Nanostructured gallium nitride (GaN) shows strong potential in enhancing ultraviolet (UV) photodetectors through improved sensitivity and in light-emitting diodes (LEDs) via better spatial resolution. It is also promising for quantum photonics, particularly as a scalable, room-temperature single-photon emitter vital for quantum communication and sensing. A cost-effective photo-electroless etching (PEE) technique was employed to fabricate various GaN nanostructures, including vertically aligned nanowires (NWs) with a mean length of 1.75 ± 0.21 μm and a diameter of 39.36 ± 11.28 nm, as well as complex nano- and microporous layers. The study evaluated how different illumination conditions, power levels, and etching durations influenced the etching efficiency and surface morphology. Scanning electron microscopy (SEM) and atomic force microscopy (AFM) analyses revealed the transition from porous layers to vertical NWs, which eventually detached from the substrate. Energy-dispersive X-ray spectroscopy (EDX) confirmed that the structures consist primarily of gallium and nitrogen, consistent with GaN composition, while photoluminescence (PL) and cathodoluminescence (CL) spectroscopies were employed to investigate their optical properties. The efficiency of UV photon emission relative to visible emission was quantified, revealing a strong dependence on the morphology. These results prove how PEE enhances photon extraction, positioning GaN as a versatile platform for future quantum technologies.

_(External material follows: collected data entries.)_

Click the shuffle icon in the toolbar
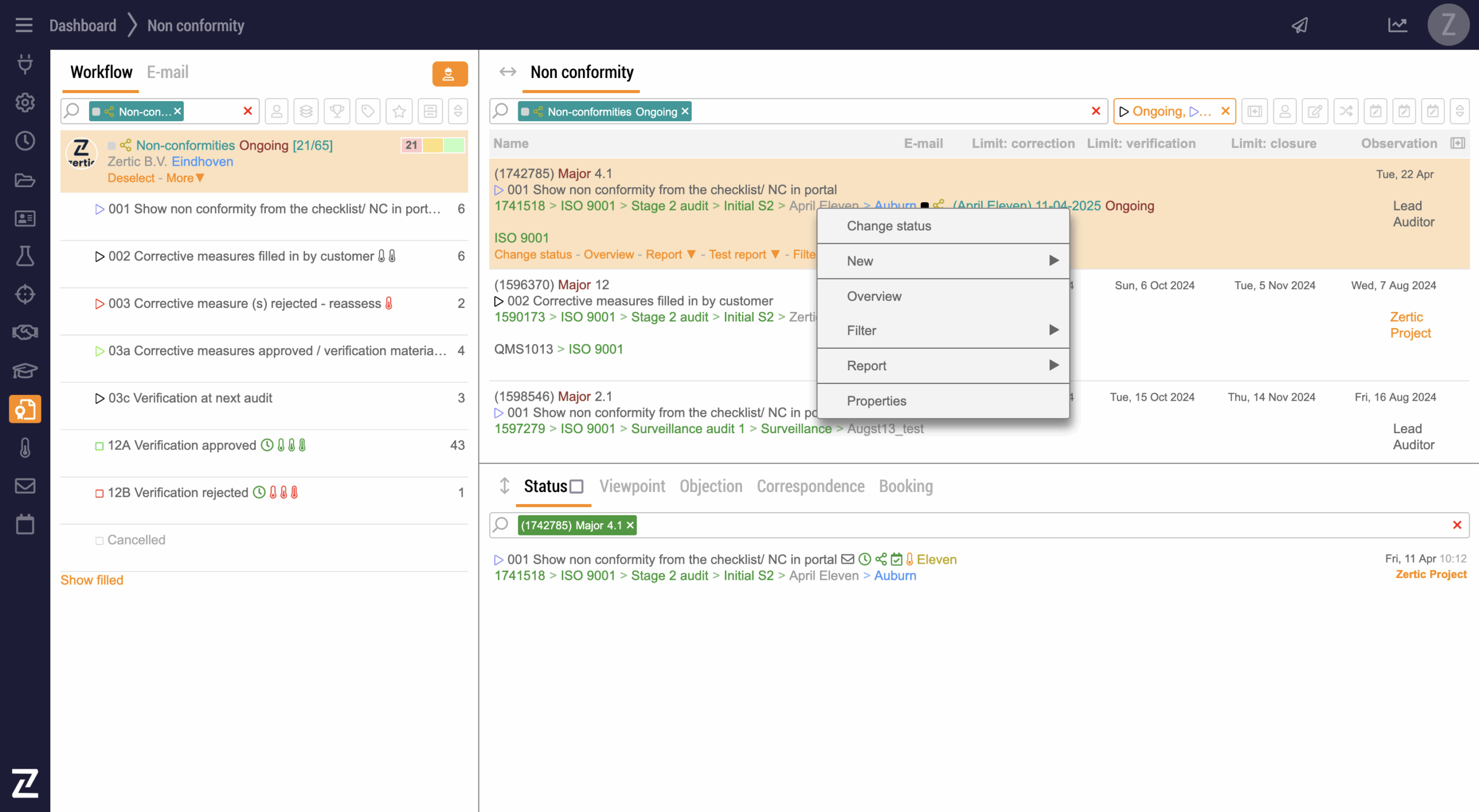click(x=1346, y=111)
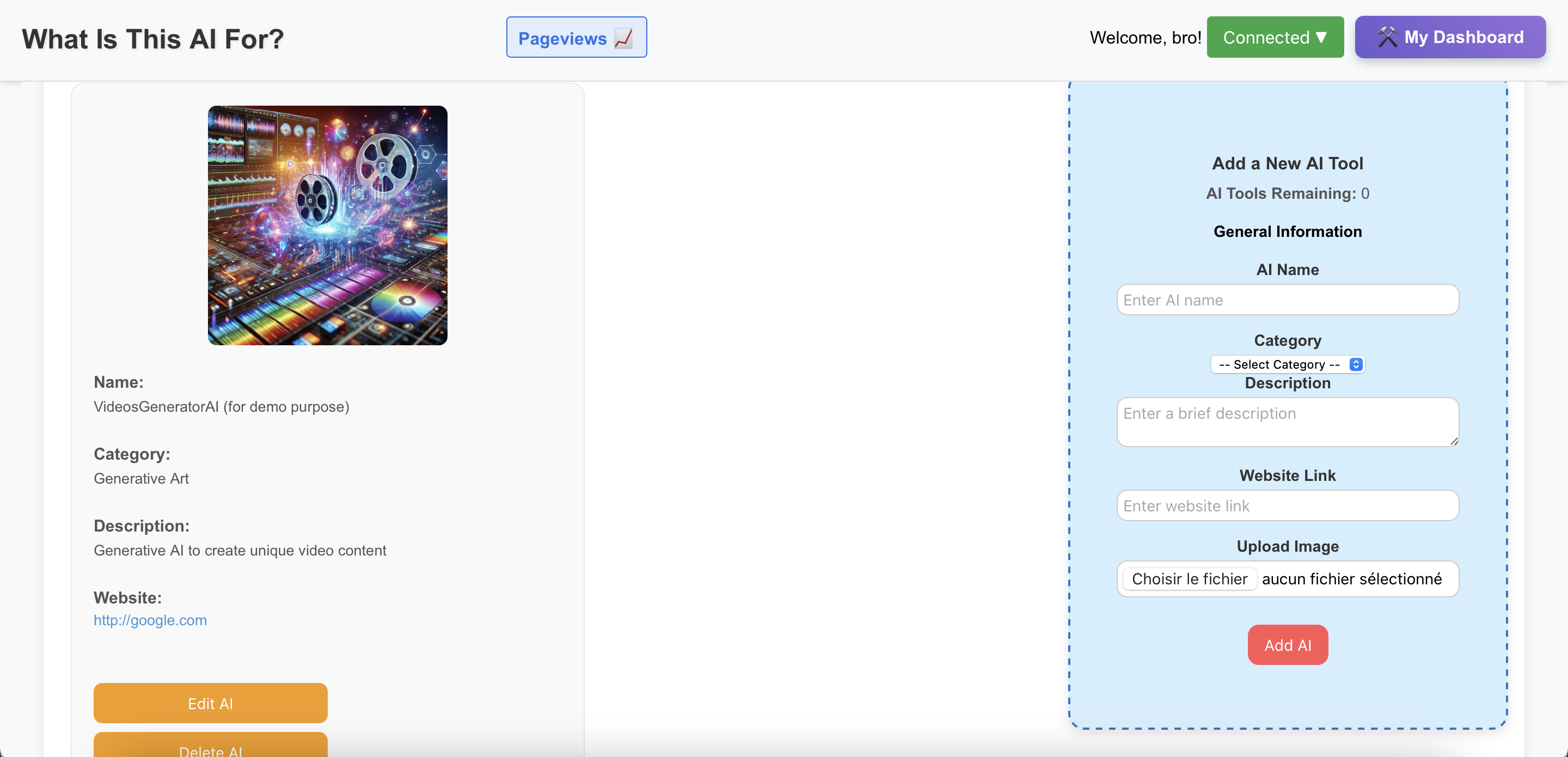Open the http://google.com website link
Screen dimensions: 1568x757
tap(150, 620)
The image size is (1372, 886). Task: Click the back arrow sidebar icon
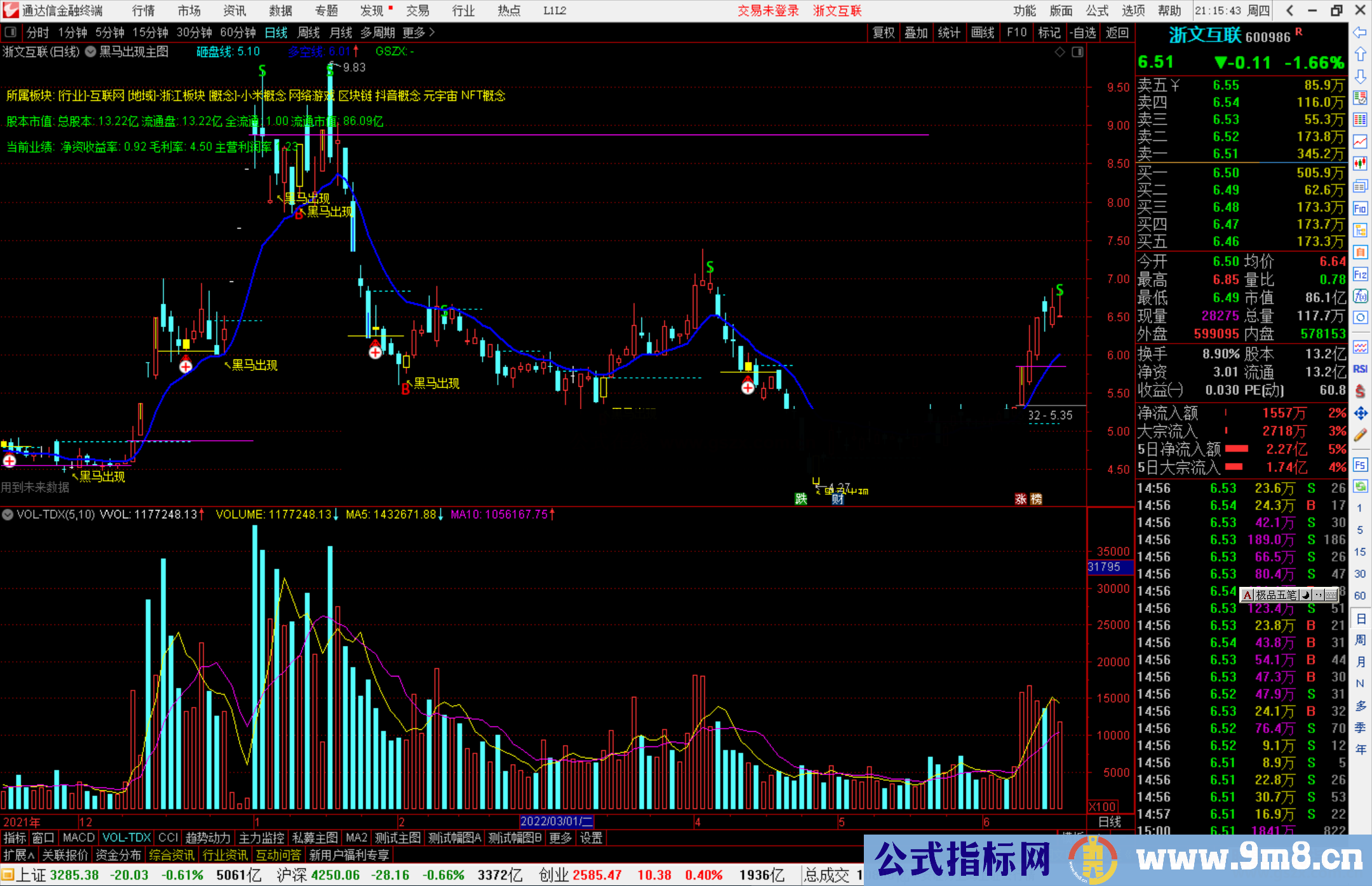(1360, 32)
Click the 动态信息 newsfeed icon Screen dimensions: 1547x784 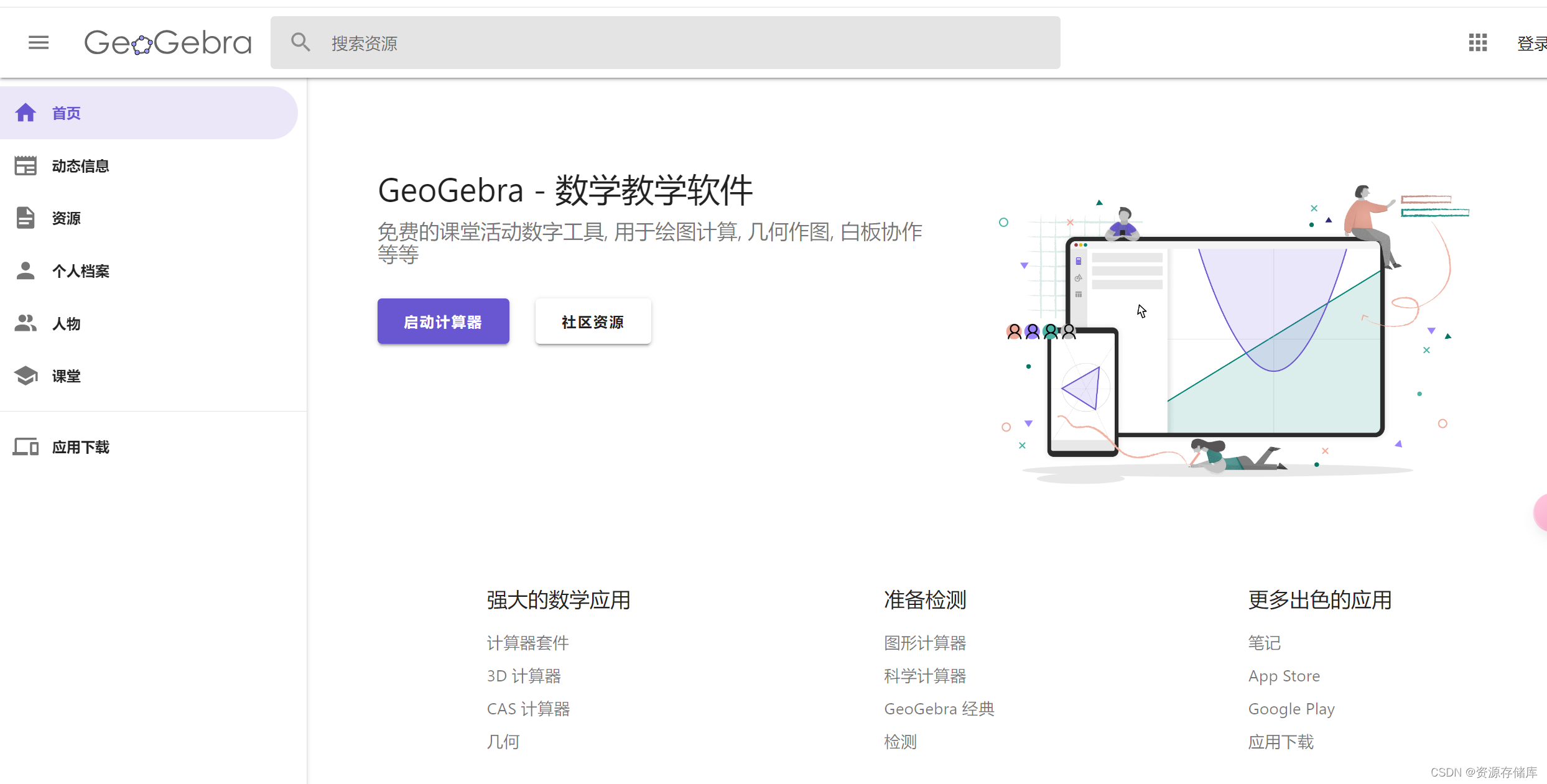click(x=26, y=165)
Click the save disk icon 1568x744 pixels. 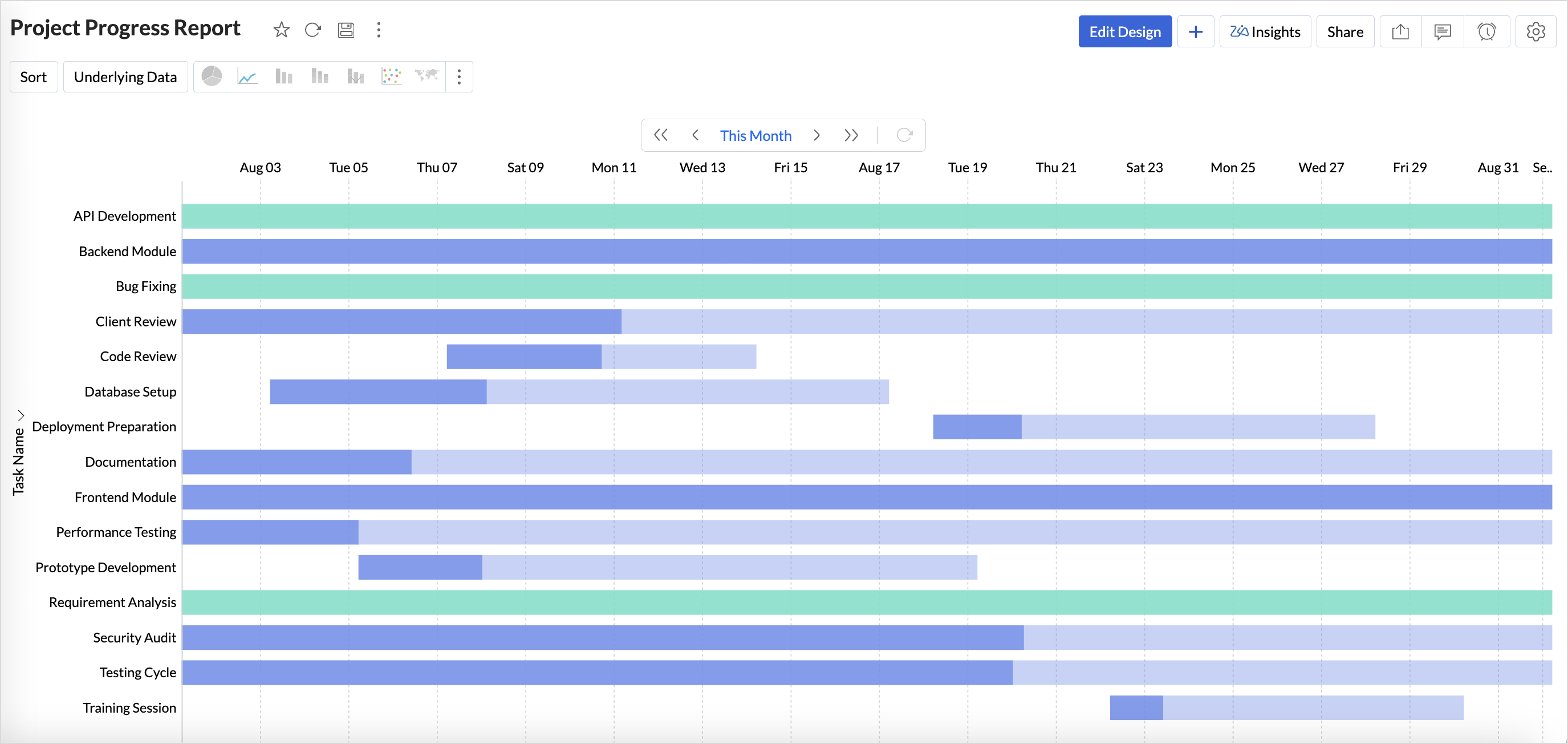346,30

A cost-effective photo-electroless etching (PEE) method was used to fabricate GaN nanowires and nano/microporous layers. Morphology evolution under varying illumination and etching conditions was studied via SEM, AFM, and spectroscopy. Enhanced optical emission efficiency correlated with structure, highlighting PEE’s potential for tailoring GaN nanostructures in quantum photonic applications.